■ **What to do**
Scan the lines below for "screenshot" and copy the matches.

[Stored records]
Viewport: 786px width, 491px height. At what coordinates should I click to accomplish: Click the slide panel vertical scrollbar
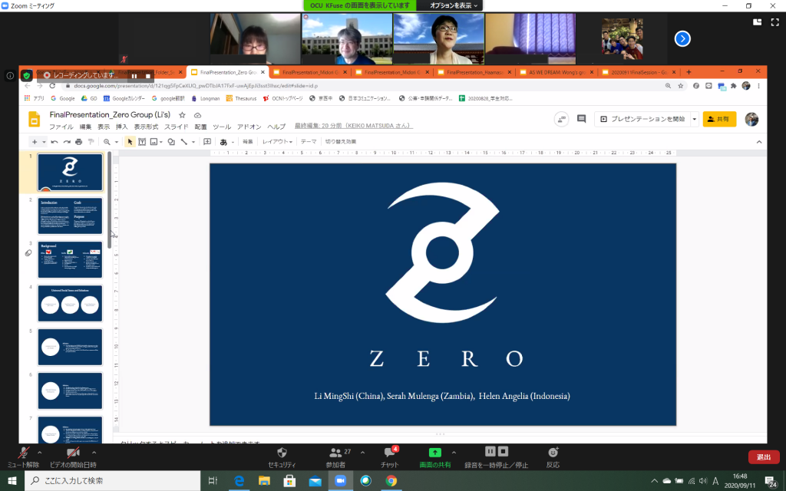109,199
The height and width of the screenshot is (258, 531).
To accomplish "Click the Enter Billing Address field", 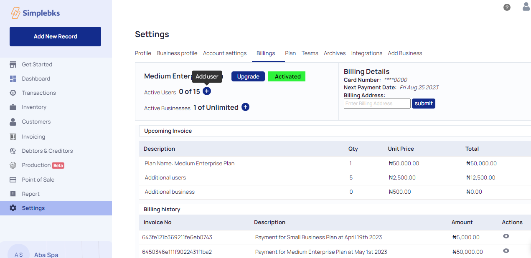I will click(x=377, y=104).
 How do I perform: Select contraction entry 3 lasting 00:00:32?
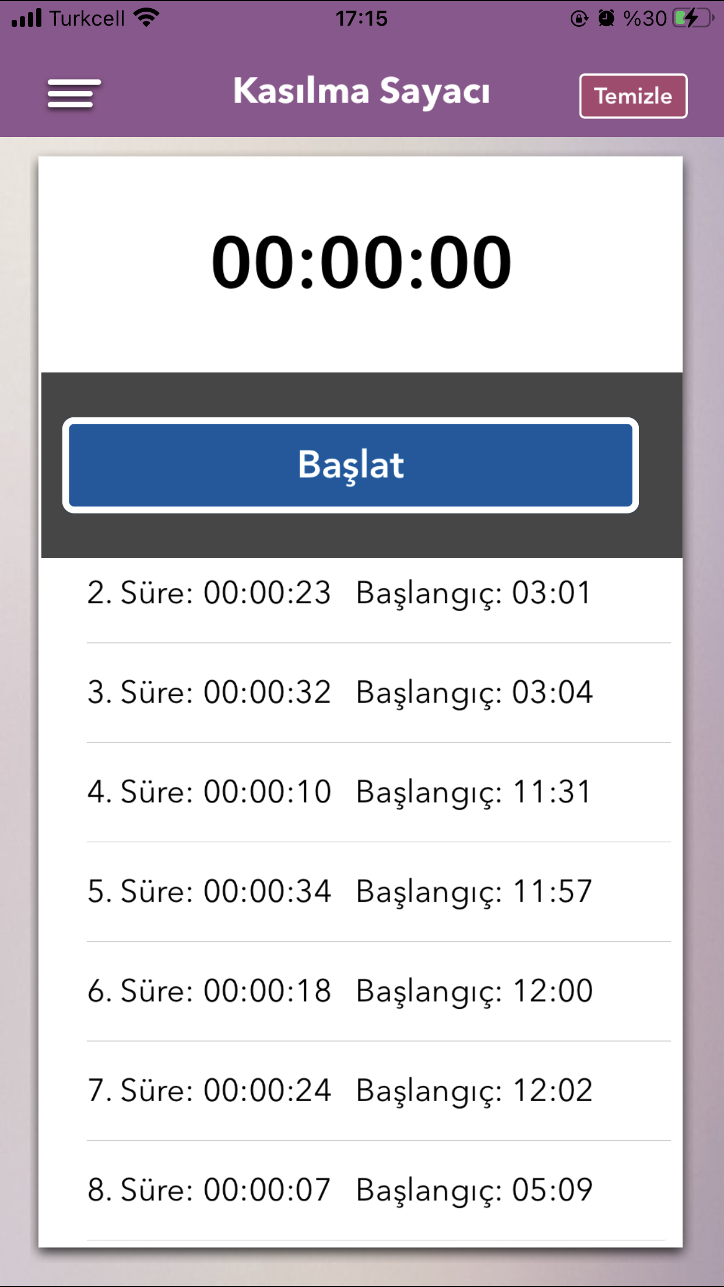339,693
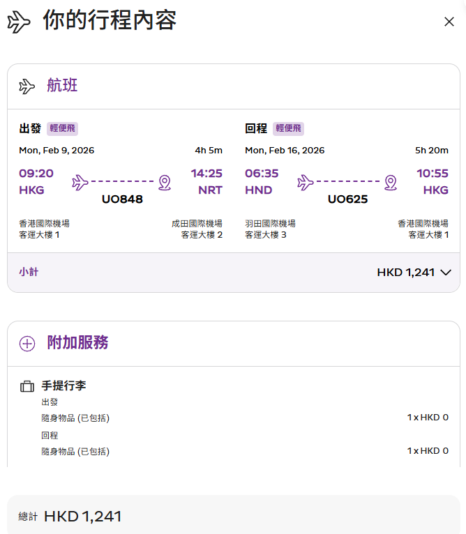
Task: Open the 附加服務 section heading
Action: [77, 343]
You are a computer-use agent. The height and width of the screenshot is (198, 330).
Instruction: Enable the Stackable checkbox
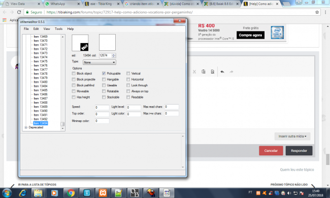(x=104, y=97)
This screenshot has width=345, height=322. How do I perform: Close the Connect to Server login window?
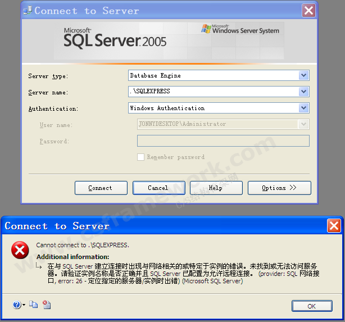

■ **Answer to this exercise**
The height and width of the screenshot is (258, 531).
You are a computer-use agent. The height and width of the screenshot is (198, 330).
This screenshot has width=345, height=322. How do I perform: Close the Connect to Server login window?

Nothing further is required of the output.